**The task:** Which lines in the entries below contain the word "named"? Gather every such line and copy each one out in full.

# The data start

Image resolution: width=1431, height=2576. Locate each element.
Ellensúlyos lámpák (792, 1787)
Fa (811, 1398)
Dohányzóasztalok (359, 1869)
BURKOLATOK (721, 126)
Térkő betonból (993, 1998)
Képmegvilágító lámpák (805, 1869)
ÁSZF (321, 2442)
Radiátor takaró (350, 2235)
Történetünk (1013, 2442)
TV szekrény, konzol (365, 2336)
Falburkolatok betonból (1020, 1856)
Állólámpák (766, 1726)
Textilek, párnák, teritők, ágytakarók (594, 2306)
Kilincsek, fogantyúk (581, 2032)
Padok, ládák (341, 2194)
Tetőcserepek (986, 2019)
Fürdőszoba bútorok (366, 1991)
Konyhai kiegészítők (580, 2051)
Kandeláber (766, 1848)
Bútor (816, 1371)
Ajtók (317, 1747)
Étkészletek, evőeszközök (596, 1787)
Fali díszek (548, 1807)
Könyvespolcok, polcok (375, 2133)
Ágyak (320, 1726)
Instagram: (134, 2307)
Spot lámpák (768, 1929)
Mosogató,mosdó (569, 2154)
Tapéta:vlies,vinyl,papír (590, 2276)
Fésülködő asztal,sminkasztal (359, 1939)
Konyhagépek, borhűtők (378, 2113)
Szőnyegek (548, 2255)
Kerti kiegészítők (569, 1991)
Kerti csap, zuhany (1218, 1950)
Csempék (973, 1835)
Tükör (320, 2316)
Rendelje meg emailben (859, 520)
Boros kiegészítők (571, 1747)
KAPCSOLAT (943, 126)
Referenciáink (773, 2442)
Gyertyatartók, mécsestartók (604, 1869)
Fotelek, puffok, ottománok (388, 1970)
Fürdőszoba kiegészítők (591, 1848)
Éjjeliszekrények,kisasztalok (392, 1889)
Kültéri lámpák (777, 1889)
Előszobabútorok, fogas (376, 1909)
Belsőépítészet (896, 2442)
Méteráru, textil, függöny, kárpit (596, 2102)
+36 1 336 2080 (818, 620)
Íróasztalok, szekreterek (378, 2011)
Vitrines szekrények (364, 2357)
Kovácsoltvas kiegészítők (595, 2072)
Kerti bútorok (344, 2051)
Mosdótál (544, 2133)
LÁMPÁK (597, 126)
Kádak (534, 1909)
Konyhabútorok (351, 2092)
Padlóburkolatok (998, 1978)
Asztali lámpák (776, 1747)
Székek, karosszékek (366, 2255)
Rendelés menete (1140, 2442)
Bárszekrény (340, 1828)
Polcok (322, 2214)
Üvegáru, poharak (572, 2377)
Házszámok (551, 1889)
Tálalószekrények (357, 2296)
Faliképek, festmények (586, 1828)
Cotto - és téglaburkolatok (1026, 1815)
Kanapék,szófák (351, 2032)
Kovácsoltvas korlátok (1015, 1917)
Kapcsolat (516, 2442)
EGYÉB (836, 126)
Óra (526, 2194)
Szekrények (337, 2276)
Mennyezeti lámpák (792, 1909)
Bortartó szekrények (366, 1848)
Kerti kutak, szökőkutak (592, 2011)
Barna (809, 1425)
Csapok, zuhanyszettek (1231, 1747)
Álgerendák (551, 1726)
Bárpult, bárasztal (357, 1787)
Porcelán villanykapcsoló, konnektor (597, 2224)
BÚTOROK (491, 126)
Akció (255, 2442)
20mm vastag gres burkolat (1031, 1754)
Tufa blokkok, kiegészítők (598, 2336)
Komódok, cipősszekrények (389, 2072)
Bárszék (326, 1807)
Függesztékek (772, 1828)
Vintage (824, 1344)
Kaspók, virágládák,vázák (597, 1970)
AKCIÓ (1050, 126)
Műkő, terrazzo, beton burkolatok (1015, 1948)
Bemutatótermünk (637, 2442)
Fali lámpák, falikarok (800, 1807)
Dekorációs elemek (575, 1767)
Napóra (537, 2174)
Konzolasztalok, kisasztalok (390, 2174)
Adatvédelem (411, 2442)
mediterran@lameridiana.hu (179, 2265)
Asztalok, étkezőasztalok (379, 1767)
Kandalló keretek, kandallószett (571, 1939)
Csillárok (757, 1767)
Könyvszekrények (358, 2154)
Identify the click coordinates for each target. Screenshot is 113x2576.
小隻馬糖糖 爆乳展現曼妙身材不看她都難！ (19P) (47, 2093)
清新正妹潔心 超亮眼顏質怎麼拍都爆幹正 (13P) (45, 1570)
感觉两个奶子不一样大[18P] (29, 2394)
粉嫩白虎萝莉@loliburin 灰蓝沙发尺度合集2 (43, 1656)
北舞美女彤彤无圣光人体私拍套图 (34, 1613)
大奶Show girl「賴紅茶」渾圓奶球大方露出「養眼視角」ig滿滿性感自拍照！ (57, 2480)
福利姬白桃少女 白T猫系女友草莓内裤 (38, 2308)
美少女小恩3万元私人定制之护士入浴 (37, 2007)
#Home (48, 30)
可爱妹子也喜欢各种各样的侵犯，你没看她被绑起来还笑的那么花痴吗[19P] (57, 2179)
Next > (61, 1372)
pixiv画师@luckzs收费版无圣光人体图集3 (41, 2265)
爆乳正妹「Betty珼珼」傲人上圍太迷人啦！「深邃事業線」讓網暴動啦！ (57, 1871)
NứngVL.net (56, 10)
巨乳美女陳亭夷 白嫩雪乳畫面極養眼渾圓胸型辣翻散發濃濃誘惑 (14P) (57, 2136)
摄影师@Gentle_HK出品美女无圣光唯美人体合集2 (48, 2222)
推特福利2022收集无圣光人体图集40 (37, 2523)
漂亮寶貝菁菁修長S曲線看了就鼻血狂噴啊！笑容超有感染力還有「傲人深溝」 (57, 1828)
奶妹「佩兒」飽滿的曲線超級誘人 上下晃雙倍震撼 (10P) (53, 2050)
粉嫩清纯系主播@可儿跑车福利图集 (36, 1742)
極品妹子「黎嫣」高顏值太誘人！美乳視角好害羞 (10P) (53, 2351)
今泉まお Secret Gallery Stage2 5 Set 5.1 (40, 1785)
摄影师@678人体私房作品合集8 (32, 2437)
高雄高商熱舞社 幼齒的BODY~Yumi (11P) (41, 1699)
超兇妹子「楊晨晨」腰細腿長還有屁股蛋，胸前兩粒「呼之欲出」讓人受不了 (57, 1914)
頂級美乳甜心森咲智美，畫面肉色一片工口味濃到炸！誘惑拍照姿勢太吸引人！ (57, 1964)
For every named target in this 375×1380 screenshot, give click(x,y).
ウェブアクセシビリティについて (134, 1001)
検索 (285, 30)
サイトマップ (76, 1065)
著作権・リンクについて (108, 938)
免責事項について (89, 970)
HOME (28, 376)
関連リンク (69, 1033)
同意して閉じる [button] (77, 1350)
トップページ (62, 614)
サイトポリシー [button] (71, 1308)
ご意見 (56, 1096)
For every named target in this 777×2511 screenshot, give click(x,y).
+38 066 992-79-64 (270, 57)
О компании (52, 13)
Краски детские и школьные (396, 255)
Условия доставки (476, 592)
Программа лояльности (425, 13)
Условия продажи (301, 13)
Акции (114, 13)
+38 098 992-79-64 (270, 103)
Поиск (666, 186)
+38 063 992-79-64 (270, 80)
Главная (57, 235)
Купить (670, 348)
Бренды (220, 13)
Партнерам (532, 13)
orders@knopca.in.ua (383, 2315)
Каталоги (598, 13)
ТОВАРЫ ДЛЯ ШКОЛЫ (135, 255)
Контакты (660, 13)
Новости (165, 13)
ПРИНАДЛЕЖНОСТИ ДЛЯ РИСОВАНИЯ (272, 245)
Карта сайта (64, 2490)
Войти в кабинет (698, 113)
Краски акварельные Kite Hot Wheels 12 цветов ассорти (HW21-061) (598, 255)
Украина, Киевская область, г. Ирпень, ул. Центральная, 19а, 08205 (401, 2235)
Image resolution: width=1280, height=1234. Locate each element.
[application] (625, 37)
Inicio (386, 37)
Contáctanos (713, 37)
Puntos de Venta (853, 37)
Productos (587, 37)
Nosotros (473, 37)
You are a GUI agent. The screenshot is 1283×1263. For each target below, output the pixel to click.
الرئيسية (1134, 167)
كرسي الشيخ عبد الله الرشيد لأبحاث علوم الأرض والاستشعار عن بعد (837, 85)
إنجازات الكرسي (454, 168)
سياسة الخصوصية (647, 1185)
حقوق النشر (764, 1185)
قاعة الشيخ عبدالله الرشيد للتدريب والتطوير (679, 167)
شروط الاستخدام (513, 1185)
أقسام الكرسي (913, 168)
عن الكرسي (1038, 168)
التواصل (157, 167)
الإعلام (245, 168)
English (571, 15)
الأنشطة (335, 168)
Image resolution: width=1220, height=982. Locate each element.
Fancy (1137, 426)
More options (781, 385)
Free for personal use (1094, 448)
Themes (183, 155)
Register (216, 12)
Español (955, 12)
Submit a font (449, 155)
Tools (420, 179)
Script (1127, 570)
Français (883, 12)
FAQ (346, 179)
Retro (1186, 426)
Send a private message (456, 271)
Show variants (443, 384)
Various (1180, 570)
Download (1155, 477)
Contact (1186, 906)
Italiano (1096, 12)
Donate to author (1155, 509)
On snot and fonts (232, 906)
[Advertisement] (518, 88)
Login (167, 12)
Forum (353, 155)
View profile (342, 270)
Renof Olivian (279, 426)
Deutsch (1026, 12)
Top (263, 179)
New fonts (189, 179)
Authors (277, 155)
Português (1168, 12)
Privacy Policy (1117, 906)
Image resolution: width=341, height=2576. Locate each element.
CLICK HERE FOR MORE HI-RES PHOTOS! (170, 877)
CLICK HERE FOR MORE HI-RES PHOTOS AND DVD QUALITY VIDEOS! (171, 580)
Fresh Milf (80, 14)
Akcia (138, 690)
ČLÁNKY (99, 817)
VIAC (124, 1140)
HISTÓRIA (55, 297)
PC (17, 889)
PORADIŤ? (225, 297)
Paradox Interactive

# The data end

**Result of this task:**
For every named target in this 375×1380 screenshot, give click(x,y).
For every named target in this 777×2511 screenshot, give click(x,y).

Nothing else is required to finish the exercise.